Every line holding the string "hidden" is to be copied from the entries below.
______________________________
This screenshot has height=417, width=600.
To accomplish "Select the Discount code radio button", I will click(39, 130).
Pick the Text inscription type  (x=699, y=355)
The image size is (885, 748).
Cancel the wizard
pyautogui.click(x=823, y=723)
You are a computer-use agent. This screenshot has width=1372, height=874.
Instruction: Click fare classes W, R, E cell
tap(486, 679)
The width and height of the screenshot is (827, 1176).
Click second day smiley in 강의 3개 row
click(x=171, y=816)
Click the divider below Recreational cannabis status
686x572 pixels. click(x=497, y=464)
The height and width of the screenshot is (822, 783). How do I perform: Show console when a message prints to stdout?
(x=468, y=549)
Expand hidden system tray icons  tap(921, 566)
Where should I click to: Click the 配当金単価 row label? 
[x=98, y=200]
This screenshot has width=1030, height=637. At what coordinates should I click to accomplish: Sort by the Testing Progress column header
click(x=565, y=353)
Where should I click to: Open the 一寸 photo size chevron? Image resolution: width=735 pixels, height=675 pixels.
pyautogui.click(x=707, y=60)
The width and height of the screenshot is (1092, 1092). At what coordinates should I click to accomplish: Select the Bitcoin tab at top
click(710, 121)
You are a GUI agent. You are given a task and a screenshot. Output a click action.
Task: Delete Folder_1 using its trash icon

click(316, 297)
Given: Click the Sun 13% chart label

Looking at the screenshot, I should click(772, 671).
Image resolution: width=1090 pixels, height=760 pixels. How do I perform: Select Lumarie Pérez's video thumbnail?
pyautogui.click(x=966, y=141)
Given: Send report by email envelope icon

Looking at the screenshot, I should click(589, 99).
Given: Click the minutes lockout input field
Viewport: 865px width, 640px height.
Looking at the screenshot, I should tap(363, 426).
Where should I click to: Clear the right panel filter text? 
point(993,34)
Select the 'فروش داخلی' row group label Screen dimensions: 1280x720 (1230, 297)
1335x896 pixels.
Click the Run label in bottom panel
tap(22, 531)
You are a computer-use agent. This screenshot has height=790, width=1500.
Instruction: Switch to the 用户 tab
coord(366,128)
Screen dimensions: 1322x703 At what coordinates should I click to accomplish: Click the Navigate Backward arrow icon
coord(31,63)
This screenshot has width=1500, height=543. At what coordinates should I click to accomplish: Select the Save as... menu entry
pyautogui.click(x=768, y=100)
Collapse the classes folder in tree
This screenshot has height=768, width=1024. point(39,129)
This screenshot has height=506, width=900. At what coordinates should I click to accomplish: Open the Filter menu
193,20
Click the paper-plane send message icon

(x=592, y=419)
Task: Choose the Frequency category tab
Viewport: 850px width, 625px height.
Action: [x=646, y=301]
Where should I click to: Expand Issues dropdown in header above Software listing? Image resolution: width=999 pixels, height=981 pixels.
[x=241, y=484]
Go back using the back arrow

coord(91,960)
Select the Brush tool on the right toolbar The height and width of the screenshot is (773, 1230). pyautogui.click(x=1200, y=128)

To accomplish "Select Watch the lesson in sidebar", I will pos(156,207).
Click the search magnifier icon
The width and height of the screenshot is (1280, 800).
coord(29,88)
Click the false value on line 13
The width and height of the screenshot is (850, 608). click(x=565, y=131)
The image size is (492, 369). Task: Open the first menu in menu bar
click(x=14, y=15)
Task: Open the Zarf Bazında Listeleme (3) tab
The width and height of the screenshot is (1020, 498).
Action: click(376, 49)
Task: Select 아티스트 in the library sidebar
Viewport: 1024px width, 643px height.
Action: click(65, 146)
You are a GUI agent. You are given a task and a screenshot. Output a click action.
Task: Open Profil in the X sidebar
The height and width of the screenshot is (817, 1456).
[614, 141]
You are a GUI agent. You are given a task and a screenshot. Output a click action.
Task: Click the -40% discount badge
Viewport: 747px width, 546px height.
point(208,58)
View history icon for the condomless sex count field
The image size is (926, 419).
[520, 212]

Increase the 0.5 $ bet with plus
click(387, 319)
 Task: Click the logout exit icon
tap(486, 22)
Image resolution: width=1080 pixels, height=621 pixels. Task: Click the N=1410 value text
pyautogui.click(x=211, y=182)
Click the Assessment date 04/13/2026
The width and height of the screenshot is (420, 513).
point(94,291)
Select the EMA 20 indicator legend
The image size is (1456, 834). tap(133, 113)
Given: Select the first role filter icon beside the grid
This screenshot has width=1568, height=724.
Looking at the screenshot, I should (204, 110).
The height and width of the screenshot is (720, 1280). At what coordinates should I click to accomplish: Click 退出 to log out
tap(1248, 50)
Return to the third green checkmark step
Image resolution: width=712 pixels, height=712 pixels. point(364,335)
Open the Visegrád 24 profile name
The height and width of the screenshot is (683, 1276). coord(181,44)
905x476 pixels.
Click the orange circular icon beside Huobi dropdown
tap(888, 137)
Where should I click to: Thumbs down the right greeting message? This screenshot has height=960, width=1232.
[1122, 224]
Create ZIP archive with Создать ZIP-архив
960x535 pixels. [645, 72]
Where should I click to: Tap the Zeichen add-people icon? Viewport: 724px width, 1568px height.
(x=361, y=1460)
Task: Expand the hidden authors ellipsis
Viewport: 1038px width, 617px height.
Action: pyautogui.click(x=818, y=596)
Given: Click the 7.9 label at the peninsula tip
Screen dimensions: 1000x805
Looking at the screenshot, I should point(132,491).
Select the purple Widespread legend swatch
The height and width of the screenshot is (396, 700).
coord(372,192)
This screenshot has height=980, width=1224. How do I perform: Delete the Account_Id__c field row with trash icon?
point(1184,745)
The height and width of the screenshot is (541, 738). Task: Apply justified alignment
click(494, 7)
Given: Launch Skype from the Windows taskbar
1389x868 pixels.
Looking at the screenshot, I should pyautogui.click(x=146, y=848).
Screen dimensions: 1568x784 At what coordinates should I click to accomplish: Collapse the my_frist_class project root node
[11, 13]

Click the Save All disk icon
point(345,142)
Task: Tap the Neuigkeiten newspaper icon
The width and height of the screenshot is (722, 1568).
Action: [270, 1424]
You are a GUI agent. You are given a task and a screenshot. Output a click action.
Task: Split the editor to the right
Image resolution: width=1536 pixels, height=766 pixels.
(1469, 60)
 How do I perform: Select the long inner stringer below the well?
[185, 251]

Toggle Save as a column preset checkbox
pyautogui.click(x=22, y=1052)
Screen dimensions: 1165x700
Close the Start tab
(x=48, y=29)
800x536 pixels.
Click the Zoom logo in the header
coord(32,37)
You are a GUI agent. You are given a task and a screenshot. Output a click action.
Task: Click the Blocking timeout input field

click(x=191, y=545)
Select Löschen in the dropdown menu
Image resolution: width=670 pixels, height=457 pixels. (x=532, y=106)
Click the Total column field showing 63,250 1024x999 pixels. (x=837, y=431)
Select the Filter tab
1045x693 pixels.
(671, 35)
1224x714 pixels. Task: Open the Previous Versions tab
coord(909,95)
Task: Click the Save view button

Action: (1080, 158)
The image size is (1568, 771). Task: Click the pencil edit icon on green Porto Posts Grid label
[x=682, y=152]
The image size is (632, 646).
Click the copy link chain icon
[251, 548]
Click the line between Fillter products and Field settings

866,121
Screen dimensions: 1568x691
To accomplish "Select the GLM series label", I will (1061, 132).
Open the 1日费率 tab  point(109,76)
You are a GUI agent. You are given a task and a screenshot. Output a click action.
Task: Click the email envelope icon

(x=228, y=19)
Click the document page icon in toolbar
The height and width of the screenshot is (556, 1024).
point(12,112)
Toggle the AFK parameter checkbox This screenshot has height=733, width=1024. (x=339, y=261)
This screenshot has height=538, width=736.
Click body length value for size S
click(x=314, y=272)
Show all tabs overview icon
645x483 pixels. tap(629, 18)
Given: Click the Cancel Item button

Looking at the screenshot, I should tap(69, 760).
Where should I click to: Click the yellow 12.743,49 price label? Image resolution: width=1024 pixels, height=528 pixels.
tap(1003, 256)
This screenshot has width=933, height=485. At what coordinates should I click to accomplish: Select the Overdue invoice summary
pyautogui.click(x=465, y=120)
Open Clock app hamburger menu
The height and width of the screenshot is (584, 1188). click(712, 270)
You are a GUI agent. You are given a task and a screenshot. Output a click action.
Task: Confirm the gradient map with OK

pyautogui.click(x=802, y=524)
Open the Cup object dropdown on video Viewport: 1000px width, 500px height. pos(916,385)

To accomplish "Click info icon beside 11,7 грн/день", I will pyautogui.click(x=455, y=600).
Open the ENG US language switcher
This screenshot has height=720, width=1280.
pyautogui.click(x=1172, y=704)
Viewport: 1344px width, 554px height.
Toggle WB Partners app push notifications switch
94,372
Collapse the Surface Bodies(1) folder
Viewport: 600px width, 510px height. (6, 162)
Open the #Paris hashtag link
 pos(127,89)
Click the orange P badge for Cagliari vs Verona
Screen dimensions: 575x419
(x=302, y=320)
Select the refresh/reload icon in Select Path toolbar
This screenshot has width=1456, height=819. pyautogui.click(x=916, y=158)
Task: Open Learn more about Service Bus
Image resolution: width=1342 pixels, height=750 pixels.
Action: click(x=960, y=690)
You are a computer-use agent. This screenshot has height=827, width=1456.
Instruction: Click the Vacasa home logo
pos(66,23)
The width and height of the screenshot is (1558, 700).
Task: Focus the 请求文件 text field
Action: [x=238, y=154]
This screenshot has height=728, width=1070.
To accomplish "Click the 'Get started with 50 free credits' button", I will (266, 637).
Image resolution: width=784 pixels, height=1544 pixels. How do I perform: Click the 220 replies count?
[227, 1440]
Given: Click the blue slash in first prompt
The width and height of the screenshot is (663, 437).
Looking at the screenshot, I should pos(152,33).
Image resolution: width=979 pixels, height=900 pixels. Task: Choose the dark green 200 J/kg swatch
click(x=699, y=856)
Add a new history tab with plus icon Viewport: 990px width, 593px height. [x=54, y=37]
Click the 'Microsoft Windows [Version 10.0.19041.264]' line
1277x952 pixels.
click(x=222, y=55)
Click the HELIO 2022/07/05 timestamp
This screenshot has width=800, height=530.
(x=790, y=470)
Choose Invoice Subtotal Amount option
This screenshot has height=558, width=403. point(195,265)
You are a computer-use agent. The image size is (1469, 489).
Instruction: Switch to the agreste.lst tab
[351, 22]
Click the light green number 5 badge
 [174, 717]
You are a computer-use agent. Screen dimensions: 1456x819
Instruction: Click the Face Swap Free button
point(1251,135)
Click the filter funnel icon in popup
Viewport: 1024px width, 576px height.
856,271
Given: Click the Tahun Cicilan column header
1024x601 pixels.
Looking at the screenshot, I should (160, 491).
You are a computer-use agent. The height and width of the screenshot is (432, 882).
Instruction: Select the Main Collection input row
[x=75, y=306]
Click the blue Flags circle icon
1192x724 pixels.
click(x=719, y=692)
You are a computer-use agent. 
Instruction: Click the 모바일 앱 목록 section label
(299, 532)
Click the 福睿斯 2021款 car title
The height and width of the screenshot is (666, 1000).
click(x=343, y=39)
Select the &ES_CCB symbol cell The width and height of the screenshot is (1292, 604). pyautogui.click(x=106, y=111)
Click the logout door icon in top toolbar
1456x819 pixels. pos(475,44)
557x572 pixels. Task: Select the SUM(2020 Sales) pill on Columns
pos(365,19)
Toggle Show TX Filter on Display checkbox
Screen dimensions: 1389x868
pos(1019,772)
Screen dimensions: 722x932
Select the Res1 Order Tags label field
______________________________
> _Exercise output_:
Expand hidden system tray icons  tap(921, 566)
Task: Expand the hidden authors ellipsis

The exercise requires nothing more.